(SUPPLIED MATERIAL begins)

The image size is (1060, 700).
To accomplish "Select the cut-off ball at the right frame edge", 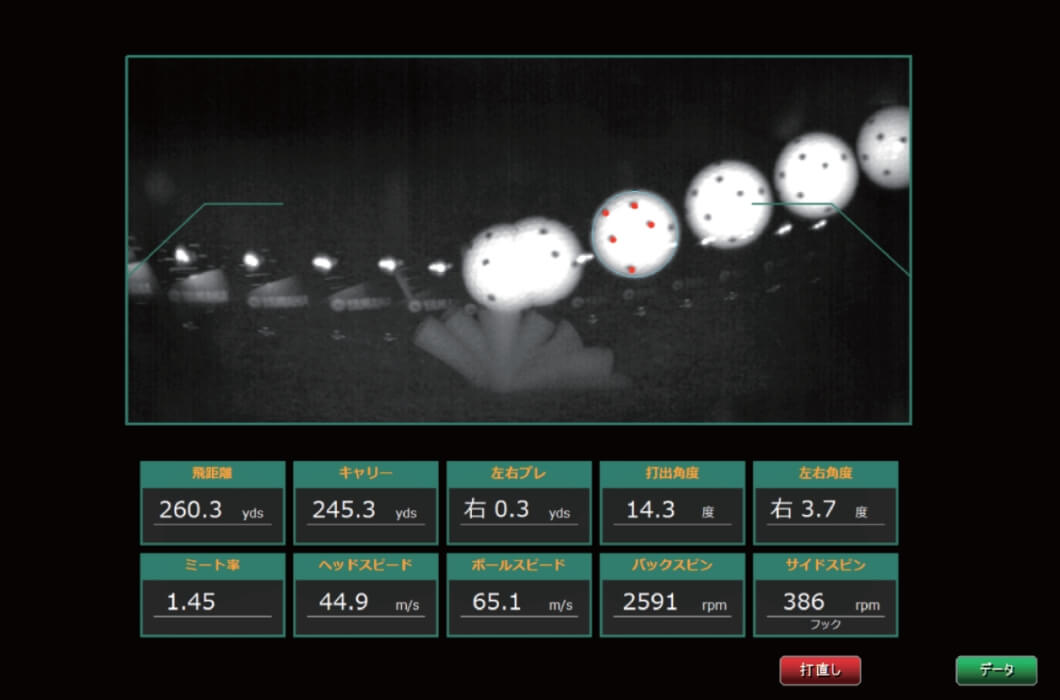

(SUPPLIED MATERIAL ends)
(SUPPLIED MATERIAL begins)

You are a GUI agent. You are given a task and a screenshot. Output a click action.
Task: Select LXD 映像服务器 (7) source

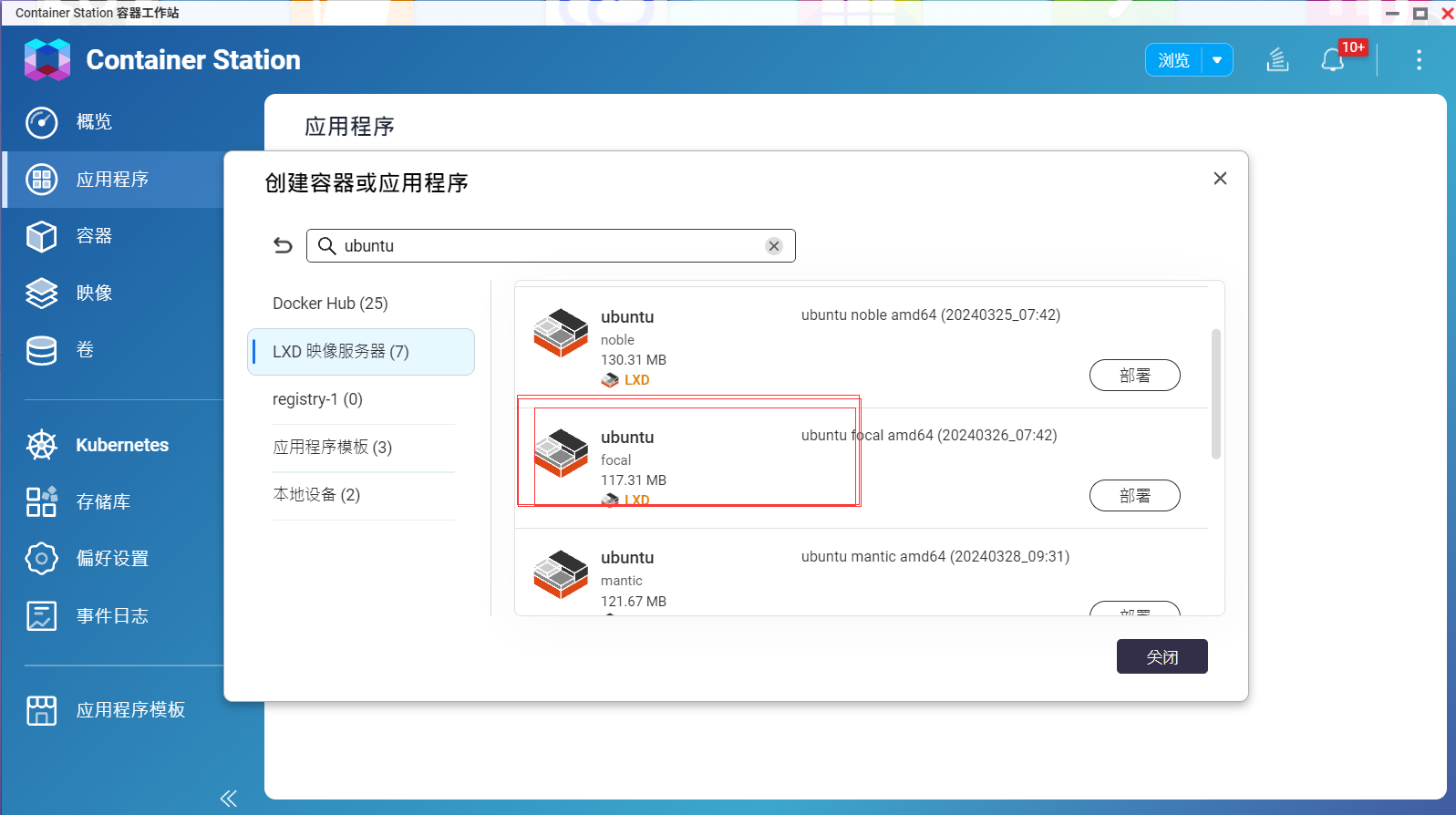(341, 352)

(SUPPLIED MATERIAL ends)

_WHAT TO WORK ON_.
Would you copy, word for word, only the lines above from the one containing "The image size is (1060, 700)." through the one containing "the cut-off ball", both included, and please leave out the pictures?

_OUTPUT BELOW_.
The image size is (1060, 700).
To accomplish "Select the cut-off ball at the right frame edge", 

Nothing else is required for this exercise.